Directions: Print the rows below word for word, starting with the line that contains "Task: Click the 1室 link on the 26th" and going on through the line that contains "tap(395, 13)", both included.

######

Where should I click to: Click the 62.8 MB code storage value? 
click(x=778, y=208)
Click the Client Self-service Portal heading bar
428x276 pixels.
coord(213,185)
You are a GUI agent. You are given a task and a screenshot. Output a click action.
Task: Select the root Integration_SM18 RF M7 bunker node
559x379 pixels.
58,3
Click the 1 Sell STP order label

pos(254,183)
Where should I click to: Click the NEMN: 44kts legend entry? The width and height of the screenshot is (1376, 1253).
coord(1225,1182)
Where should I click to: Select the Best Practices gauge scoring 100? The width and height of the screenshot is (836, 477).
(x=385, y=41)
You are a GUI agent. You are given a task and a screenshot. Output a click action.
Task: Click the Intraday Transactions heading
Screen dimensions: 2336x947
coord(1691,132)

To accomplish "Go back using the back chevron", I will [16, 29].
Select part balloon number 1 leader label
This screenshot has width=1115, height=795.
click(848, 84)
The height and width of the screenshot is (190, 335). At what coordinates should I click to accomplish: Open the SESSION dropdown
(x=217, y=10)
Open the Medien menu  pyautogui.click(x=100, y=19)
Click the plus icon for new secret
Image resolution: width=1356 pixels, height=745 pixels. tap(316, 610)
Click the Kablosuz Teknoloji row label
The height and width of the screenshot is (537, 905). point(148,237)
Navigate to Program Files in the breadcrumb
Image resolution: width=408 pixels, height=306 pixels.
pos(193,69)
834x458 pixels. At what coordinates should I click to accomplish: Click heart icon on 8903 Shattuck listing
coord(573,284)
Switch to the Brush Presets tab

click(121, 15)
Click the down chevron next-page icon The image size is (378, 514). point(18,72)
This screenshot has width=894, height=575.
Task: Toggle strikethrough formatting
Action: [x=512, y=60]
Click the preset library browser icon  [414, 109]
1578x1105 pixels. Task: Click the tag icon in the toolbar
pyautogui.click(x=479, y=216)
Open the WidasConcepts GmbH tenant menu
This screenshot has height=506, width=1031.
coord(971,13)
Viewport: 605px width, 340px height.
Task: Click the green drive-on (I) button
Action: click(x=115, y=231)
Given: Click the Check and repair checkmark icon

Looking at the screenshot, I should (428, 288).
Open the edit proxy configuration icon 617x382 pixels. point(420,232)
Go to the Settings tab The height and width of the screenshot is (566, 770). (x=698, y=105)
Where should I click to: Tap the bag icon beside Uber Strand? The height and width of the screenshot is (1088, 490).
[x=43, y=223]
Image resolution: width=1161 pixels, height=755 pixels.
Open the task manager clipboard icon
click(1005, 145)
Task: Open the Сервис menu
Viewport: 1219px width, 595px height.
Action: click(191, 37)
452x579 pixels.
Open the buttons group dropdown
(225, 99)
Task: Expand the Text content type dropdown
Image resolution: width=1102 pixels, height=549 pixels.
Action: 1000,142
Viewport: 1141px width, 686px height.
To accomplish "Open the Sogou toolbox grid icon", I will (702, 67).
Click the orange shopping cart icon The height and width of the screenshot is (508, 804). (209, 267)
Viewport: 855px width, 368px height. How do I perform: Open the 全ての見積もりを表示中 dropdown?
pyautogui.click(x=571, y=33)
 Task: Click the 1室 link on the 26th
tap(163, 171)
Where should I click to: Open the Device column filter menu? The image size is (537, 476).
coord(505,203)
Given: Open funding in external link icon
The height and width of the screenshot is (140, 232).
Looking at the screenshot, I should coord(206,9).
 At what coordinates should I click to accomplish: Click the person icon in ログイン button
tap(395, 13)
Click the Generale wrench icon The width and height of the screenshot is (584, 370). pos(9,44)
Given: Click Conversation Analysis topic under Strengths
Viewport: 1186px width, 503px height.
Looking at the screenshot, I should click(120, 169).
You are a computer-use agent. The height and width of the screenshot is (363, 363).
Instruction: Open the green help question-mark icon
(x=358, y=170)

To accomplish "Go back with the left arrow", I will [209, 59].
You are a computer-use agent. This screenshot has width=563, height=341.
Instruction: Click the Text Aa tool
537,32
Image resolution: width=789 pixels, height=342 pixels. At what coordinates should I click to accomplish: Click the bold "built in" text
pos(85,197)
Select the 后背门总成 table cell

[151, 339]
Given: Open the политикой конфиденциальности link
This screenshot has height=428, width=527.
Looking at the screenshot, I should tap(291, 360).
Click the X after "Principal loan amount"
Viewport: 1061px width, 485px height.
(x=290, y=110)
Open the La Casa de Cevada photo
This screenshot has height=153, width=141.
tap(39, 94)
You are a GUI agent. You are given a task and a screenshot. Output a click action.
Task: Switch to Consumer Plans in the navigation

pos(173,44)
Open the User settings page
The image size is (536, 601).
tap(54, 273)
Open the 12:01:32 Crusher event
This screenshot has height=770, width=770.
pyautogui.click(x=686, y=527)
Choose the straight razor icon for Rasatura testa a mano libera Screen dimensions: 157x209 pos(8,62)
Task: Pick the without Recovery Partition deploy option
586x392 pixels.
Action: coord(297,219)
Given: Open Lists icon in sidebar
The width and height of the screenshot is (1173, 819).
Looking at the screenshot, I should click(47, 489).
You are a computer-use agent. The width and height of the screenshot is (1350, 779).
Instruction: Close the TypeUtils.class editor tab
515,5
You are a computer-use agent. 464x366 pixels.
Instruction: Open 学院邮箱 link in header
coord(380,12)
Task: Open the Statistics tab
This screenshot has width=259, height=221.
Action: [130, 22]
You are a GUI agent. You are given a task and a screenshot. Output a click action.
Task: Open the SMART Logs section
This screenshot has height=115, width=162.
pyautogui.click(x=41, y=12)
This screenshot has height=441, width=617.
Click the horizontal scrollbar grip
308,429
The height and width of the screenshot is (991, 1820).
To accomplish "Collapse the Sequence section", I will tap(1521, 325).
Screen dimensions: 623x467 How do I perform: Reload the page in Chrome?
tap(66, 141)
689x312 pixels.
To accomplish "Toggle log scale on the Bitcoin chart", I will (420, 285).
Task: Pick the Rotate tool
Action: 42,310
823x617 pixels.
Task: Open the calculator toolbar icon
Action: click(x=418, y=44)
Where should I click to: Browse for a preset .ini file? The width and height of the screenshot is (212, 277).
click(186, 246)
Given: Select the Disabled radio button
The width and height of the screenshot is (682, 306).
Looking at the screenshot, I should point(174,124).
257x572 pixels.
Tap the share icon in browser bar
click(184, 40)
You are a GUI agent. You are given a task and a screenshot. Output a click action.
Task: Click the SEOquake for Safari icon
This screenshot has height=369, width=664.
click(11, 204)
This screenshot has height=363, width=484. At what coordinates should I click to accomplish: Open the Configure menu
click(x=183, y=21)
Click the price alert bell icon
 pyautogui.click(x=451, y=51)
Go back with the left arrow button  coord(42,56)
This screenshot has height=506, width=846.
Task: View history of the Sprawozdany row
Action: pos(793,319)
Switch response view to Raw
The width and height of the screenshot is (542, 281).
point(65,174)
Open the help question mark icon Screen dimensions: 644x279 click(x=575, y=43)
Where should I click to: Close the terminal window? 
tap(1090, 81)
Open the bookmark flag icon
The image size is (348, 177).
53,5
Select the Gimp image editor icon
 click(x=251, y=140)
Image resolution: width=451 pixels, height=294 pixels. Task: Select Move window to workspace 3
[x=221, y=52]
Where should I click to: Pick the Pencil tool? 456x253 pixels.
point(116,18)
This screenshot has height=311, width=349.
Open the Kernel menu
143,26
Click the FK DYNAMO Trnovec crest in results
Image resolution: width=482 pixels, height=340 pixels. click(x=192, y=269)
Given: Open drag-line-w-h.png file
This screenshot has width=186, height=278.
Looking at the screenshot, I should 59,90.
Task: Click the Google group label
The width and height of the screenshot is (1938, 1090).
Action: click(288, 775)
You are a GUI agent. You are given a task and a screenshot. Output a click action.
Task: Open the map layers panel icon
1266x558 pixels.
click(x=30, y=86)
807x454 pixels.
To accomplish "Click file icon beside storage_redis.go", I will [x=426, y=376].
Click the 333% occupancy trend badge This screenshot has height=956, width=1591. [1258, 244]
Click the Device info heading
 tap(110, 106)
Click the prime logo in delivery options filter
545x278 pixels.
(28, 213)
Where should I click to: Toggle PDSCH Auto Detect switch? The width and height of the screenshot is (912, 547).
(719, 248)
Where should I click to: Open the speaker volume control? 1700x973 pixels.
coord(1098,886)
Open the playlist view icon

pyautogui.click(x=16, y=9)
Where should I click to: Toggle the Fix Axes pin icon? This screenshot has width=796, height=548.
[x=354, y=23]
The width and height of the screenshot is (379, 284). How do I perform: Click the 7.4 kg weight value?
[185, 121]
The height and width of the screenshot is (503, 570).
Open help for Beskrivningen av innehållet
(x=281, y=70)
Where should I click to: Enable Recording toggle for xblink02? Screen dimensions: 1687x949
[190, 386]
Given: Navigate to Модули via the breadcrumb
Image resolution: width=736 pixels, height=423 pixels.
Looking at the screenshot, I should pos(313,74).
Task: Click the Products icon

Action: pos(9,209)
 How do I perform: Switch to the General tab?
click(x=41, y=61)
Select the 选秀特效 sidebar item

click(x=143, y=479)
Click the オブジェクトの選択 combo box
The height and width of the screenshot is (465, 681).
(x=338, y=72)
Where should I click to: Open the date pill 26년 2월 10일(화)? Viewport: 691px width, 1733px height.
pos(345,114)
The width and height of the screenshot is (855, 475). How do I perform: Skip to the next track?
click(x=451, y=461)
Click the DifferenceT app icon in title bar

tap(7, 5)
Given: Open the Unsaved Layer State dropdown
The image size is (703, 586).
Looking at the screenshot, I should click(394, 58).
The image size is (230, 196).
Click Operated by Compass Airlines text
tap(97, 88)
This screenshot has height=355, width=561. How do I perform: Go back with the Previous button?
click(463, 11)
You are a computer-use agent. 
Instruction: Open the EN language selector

######

Exercise answer:
 Task: Click the 1室 link on the 26th
tap(163, 171)
Where should I click to: Open the Device column filter menu? The image size is (537, 476).
coord(505,203)
Given: Open funding in external link icon
The height and width of the screenshot is (140, 232).
Looking at the screenshot, I should coord(206,9).
 At what coordinates should I click to accomplish: Click the person icon in ログイン button
tap(395, 13)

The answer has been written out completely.